Exercise instructions - Convert the entries below into a JSON list of strings, one string per line and no strings for blank lines. Begin at the first line of the entries and stop after the line that contains "tap(106, 287)".

Data entries -
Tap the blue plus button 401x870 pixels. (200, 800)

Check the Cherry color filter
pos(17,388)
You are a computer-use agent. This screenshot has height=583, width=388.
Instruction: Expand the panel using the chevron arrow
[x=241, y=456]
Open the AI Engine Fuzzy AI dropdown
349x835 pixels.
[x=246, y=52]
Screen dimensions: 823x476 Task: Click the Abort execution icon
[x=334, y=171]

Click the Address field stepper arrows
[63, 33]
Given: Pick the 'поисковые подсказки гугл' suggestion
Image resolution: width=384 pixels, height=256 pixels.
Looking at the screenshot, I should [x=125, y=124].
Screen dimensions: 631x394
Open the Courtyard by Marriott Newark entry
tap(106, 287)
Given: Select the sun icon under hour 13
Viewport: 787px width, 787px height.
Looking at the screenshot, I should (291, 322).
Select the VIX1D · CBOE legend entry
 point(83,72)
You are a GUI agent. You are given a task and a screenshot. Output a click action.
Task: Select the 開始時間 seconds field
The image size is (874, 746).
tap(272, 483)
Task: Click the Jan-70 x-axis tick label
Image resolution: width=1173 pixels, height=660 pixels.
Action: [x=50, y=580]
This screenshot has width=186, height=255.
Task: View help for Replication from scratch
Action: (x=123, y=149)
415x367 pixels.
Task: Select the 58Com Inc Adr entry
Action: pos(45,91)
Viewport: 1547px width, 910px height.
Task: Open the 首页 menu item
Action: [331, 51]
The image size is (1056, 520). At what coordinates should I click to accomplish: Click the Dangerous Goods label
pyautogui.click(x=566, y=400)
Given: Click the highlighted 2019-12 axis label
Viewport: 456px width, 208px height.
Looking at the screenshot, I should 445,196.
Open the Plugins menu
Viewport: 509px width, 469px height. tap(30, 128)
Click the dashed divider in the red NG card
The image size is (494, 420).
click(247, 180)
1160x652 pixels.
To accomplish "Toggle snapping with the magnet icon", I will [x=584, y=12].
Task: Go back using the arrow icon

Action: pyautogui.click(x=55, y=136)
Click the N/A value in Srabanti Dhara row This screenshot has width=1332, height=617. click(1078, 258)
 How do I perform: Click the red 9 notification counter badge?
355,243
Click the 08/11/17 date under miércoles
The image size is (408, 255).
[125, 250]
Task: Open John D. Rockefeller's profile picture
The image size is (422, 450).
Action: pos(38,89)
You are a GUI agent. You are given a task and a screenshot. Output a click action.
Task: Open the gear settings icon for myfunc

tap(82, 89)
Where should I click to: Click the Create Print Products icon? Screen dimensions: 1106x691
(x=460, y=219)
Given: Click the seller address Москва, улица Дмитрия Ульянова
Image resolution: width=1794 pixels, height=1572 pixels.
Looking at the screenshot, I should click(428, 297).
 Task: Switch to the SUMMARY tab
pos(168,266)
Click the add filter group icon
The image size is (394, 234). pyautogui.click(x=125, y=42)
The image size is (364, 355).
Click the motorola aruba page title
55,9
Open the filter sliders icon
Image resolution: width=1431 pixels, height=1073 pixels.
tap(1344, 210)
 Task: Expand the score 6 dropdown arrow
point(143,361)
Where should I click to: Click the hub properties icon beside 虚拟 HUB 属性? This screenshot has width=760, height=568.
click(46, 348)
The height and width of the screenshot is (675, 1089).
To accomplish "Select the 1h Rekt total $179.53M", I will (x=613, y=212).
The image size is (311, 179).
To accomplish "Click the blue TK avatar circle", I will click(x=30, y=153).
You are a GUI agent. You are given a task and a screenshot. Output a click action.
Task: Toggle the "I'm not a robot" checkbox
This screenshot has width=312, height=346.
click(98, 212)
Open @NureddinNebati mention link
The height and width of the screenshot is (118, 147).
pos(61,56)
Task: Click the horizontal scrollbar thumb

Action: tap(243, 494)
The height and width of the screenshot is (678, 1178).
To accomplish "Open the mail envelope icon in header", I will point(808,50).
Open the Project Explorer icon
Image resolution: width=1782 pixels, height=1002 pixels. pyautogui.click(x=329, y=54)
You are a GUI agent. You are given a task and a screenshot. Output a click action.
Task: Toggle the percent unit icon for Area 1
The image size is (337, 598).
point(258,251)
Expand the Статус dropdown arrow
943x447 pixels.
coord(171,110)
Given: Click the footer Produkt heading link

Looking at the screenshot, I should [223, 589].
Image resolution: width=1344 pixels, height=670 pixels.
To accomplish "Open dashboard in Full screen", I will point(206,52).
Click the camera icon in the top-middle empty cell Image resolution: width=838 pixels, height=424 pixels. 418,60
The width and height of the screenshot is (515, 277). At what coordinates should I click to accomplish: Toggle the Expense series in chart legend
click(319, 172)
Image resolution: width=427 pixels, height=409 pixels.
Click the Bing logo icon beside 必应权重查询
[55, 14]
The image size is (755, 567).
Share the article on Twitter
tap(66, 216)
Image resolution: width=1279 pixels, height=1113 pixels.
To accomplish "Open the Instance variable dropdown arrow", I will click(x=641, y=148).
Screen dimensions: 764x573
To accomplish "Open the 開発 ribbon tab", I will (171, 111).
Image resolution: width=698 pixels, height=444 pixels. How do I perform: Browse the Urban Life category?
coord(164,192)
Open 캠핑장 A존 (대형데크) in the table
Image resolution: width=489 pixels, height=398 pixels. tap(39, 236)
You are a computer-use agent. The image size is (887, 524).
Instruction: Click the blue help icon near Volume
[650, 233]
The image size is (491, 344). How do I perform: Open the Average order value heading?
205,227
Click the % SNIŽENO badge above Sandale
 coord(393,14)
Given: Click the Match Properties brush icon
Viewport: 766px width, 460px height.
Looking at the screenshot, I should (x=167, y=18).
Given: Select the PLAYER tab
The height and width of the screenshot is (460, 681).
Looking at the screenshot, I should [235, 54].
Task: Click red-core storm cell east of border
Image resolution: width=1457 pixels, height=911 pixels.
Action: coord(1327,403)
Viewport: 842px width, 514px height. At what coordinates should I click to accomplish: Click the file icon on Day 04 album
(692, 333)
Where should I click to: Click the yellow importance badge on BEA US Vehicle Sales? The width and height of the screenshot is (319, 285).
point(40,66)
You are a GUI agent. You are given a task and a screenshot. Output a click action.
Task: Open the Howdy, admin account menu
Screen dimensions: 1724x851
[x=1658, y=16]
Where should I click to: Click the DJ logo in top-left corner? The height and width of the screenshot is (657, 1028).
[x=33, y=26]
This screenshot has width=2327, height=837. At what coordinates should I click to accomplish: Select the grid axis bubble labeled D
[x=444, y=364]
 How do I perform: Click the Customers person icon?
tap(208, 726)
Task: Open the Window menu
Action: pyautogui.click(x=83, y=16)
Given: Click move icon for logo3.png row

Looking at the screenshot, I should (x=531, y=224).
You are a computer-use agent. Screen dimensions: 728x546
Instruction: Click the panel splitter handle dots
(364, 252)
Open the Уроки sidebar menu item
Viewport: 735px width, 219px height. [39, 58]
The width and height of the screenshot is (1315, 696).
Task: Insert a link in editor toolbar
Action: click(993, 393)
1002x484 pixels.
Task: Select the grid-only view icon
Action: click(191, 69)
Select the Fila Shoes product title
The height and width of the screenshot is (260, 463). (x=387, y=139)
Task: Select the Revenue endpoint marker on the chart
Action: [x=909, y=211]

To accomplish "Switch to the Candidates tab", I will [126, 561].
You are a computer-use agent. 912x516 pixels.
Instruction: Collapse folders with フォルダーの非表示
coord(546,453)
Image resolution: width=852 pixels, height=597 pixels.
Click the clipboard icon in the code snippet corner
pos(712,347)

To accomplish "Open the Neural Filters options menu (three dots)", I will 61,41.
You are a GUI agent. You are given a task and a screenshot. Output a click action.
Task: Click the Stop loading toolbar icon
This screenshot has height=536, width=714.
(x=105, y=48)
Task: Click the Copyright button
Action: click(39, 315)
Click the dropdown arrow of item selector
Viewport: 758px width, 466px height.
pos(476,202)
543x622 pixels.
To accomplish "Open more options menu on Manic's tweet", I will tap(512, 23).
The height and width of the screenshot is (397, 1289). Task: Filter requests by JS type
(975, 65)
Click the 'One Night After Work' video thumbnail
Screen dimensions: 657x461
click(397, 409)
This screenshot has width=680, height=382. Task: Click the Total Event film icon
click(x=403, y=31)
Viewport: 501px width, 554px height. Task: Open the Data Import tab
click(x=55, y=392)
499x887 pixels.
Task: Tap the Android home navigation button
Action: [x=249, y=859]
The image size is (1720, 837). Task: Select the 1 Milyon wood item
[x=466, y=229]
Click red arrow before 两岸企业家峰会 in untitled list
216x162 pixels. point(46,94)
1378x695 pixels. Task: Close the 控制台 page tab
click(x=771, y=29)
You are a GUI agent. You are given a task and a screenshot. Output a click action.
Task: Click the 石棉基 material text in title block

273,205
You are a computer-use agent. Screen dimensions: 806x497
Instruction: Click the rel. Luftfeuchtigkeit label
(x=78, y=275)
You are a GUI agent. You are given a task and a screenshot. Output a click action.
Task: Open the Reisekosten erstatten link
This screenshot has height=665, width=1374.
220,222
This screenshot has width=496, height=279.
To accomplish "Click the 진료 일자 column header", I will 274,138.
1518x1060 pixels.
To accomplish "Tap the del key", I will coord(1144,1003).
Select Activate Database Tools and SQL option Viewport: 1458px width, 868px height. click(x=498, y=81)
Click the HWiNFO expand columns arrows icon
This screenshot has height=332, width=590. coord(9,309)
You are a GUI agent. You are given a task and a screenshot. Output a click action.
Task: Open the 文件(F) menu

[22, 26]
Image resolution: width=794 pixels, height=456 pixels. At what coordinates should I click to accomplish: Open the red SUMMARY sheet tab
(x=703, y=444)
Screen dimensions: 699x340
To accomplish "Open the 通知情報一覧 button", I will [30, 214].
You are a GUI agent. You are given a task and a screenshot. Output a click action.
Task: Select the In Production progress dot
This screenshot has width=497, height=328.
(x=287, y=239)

Response below -
[
  "Tap the blue plus button 401x870 pixels. (200, 800)",
  "Check the Cherry color filter",
  "pos(17,388)",
  "You are a computer-use agent. This screenshot has height=583, width=388.",
  "Instruction: Expand the panel using the chevron arrow",
  "[x=241, y=456]",
  "Open the AI Engine Fuzzy AI dropdown",
  "349x835 pixels.",
  "[x=246, y=52]",
  "Screen dimensions: 823x476 Task: Click the Abort execution icon",
  "[x=334, y=171]",
  "Click the Address field stepper arrows",
  "[63, 33]",
  "Given: Pick the 'поисковые подсказки гугл' suggestion",
  "Image resolution: width=384 pixels, height=256 pixels.",
  "Looking at the screenshot, I should [x=125, y=124].",
  "Screen dimensions: 631x394",
  "Open the Courtyard by Marriott Newark entry",
  "tap(106, 287)"
]